What is needed:
A verbatim copy of all the data is required, minus any images.

Records to use:
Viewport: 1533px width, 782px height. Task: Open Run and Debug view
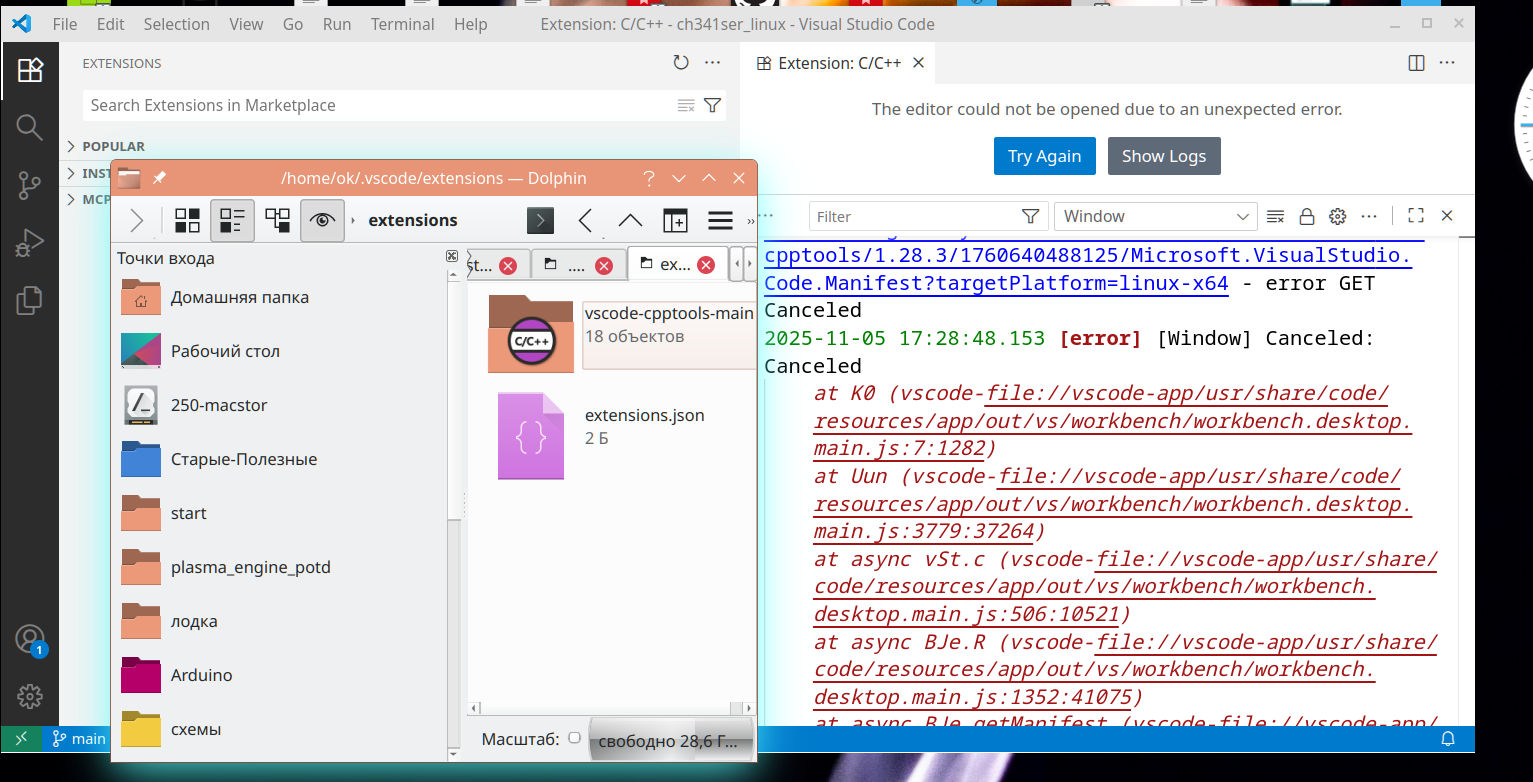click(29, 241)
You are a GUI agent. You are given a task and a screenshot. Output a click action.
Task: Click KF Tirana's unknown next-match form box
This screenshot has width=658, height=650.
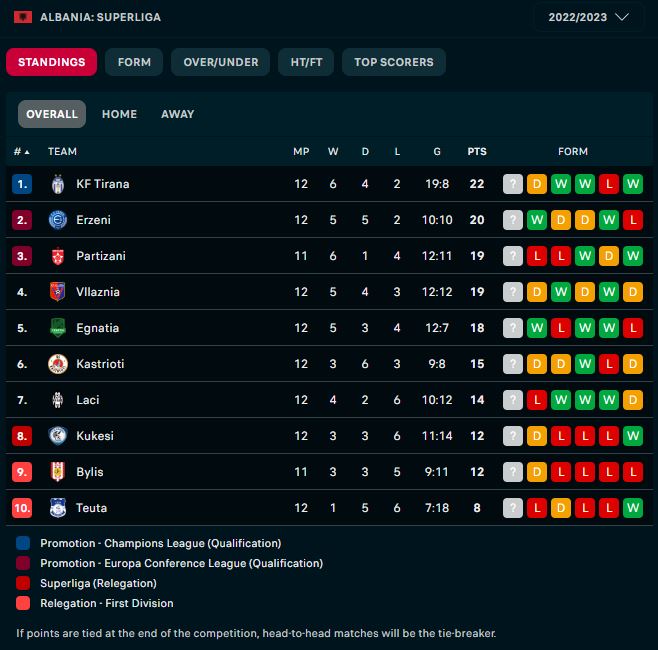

Solution to this task:
Viewport: 1533px width, 782px height. Task: Open Run and Debug view
click(29, 241)
You are a GUI agent. You are given a task and a screenshot. Output a click action.
Task: Click KF Tirana's unknown next-match form box
This screenshot has width=658, height=650.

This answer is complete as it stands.